Unless Matt Damon shows up with wine, a book and offers to rub my feet. But back to discovering myself…

The fact that my own mother thinks I'm a whore did not send me running off to the nearest priest or Freudian psychologist.  It just led me to swear.

I didn’t just ‘swear’. No ‘oh, darn’, ‘shoot’, or even, ‘shit’. No, I went for the world’s most PERFECT word. FUCK.


There is no greater word in the English language. I would argue that there is no greater word in ANY language. Any conjugation of the word is immensely satisfying: fuck. Fucker. Fucking. It also functions as the perfect split to any infinitive. As in, ‘to split an infinitive’ just becomes a bit…jazzier…when split with the perfect interjection: ‘to FUCKING split an infinitive!” And yes, that is my split infinitive lecture at my public high school in my conservative small town. Sue me. Or fire me. Whatever.


Fuck you.

Anyway, after indulging in extensive swear-therapy, I turned to my therapy of choice: wine.


This led my poor mom to ask me, ‘honey, do you have a drinking problem?”
Huh. I don’t know. I was too busy enjoying my chardonnay to think about it at the time. Later, I did what all smart women do when asked a self-discovery question they can’t answer: I asked my girl friends at our next Wine Night. The answer was unanimously ‘no’. This was such a reassuring answer that I opened another bottle and toasted all of them.

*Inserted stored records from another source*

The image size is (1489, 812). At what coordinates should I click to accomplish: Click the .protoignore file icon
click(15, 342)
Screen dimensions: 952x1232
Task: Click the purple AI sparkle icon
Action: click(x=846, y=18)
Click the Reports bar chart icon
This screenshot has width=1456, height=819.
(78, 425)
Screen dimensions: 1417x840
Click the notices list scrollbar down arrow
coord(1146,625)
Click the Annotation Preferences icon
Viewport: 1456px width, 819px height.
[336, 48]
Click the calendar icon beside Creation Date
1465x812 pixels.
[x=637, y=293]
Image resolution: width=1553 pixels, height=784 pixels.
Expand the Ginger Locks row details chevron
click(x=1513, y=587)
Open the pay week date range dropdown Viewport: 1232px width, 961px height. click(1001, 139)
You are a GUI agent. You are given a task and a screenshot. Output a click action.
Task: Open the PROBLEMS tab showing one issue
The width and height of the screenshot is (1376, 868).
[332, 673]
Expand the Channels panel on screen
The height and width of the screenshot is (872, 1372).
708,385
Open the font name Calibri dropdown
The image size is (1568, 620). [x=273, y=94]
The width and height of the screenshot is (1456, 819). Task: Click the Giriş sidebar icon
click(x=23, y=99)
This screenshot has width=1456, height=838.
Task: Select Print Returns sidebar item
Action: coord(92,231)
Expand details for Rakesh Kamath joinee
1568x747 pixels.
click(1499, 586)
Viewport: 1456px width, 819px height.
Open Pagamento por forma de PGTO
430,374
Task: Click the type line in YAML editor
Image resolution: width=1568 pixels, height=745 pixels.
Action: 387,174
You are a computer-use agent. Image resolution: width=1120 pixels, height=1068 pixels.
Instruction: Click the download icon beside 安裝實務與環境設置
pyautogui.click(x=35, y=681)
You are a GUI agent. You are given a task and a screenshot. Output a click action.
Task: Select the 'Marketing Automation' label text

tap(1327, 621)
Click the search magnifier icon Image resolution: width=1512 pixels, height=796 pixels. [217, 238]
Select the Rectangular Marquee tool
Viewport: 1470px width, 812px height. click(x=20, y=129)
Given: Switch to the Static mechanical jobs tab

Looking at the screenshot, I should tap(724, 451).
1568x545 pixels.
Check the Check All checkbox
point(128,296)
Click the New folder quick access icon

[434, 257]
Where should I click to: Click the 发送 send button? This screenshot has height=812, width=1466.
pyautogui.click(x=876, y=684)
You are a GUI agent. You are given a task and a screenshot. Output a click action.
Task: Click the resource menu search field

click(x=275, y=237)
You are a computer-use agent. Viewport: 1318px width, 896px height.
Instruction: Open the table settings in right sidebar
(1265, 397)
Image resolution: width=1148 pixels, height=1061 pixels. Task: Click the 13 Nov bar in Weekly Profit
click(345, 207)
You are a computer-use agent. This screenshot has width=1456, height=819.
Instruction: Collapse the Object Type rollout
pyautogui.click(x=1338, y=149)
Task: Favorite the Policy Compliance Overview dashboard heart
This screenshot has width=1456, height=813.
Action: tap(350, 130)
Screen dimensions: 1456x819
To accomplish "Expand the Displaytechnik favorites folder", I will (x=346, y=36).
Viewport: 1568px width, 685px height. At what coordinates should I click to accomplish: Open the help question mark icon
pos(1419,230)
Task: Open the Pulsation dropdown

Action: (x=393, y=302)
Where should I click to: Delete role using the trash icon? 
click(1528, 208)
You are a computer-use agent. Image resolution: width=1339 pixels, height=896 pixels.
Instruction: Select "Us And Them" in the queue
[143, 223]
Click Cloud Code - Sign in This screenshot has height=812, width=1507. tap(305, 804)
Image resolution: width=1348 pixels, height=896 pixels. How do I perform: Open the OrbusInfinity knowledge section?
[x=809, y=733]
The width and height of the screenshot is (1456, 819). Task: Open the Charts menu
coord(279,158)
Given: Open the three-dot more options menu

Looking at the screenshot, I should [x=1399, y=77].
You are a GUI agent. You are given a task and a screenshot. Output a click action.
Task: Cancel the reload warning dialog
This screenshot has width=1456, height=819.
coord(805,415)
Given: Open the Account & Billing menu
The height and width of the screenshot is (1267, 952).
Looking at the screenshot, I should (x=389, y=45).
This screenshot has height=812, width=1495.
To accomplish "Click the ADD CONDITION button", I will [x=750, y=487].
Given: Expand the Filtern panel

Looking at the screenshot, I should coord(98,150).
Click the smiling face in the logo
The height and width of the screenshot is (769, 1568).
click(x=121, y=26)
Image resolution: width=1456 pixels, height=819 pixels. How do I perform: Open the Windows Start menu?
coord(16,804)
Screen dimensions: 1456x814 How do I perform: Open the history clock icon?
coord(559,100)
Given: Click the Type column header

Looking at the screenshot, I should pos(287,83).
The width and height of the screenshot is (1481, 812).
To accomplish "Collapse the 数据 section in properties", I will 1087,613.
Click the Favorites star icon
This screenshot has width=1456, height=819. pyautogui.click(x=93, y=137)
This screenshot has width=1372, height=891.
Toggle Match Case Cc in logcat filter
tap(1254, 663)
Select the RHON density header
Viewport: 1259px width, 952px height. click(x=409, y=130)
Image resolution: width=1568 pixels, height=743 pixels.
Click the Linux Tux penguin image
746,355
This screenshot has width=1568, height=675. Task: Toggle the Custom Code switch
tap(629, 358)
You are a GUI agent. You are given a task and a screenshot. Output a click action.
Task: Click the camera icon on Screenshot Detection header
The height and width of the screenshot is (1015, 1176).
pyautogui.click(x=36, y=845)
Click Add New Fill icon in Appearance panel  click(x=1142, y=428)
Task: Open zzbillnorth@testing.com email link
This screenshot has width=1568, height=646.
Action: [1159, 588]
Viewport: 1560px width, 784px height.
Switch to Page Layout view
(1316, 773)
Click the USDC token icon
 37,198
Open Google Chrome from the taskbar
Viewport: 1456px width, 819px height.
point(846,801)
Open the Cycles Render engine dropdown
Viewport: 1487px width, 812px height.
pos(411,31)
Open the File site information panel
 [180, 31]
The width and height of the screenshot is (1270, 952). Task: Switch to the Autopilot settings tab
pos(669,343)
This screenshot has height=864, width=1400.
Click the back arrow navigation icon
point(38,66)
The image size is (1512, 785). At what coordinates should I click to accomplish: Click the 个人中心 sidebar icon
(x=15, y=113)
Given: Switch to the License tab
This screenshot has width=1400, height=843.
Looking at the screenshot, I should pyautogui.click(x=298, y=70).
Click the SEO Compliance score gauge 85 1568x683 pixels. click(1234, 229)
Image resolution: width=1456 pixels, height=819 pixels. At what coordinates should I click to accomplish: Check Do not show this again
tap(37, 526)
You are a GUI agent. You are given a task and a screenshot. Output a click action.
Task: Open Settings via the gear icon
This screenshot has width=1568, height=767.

And yes, I am aware that I am going to Hell. Or Hades. Or am doomed to come back in my next life as a stink-bug with horrible Karma. Whatever. My mother’s prying actually forced me to do some swear-filled, wine-saturated self-discovery after my husband discovered a particularly pleasurable spot on my self. So, without further ado and because ‘brevity is the soul of wit’ here are my drunken and satisfied self-discovery discoveries:



I love: my daughters’ laughter and their father’s eyes. lazy Saturday mornings, consuming books, date nights with friends. being close to my family, being blessed with friends who are like family, the nostalgic longing I feel for those who are far away. long e-mails, any beach, sappy country songs and dancing all night at clubs I am much too old to attend. good food, rich desserts, trashy romance novels and deep philosophical discussions. shoes, earrings, expensive jeans and Coach handbags. my babies, my husband, my dog and the home we’ve all built together.

I enjoy: working in my garden, a smooth whiskey, a glass of wine with girlfriends, action movies where lots of stuff blows up and an excellent spa day. Walking our little white dog in the sunshine while pulling my girls in our big red wagon on the way to the park with the steep blue slide. Watching my big, strong, handsome husband walk our little white dog with her pink leash and collar. Listening to my girls’ delighted giggles as they watch their daddy pretend to be mad at the dog. Teaching my students, a sweaty workout, a well-decorated house. A perfectly planned party with good people.


I don’t particularly enjoy: cleaning up after a good party, the dog, the kids, my husband and any other creature who makes a mess in my house…most especially myself. Laundry. Anything involving me and my baby-blue, old-but-still-running Dodge P.O.S. minivan.



I want: to meet Matt Damon! a new car. definitely a tiled kitchen floor instead of our stained and torn linoleum and new granite countertops instead of ugly tile with geese-stamps on them (they came with the house). a trip to Maui would be nice and I’m always in need of a babysitter… Okay, seriously: I need all the people in my life, even—or especially—those whom I forget to tell; serenity and the chaos I have created; my belief that we, it, the world is GOOD and everyone can learn. Stuart—he’s better than old Matt Damon any day!


I loathe: cultivated ignorance.  Ergo, I embarked on this rather painful little Self-Discovery journey.  Oprah better fucking call!


I need: a night alone with my husband so we can drink good wine and fuck like crazy.